Unveiling theranostic potential: Insights into cell-free microRNA-protein interactions

MicroRNAs (miRNAs) belong to a short endogenous class of non-coding RNAs which have been well studied for their crucial role in regulating cellular homeostasis. Their role in modulation of diverse biological pathways by intracellular or extracellular communication and interaction with DNA, RNA or protein, projects them or their targets as promising biomarkers and therapeutic agents. However, studying specific interactions in the extracellular or cell-free environment for drug discovery or biomarker establishment is resource-intensive. In this study, we derive a computational approach based on available experimental data to decipher patterns in miRNA-protein interactions in the cell-free milieu. We characterized the miRNA-protein interactome (miRPin, https://www.mirna.in/miRPin ) and identified consensus sequences governing these interactions.
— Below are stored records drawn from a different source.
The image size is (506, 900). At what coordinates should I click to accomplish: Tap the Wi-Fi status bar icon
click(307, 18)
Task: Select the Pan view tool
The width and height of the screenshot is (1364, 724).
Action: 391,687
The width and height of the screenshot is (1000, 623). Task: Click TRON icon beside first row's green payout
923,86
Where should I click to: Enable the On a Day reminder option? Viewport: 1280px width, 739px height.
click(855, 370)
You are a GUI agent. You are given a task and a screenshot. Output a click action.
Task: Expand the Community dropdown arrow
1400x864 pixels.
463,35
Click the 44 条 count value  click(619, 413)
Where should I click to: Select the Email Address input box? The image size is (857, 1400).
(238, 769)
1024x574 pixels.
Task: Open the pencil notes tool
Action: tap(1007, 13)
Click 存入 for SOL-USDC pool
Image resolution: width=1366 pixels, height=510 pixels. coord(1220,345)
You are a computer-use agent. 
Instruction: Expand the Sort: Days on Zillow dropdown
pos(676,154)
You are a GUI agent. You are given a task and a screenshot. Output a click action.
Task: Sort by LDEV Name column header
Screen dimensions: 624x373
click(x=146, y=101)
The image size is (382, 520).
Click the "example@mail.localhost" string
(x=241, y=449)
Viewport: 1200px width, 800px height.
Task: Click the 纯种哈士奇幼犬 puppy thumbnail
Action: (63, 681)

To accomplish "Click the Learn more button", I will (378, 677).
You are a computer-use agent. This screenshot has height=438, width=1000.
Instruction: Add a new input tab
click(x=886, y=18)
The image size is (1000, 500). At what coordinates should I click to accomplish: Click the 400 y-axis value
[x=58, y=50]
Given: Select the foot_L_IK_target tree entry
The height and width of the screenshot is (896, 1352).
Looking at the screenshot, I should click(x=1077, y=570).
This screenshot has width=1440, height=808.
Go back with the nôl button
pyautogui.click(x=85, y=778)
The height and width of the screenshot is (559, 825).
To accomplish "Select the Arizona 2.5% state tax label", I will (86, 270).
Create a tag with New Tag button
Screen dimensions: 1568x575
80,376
The study establishes the role of multiple miRNAs and protein interactions present in cell-free environments leading to pathological conditions, viz., role of proteins like METTL3 and AGO2 etc. and miRNAs like hsa-miR-484 and hsa-miR-30 families, hsa-mir-126-5p etc. in association with multiple miRNAs in different cancer types, cardiovascular diseases, and neurological disorders. The findings outlined in the study may facilitate new avenues of therapeutic discovery leading to the understanding of cellular mechanisms underlying therapy relapse and drug resistance. By addressing these interactions in an extracellular environment may further gain insight into regulating disease initiation and progression, overcoming challenges related to drug efficacy and drug delivery in the presence of bilayer membranes with drug efflux pumps.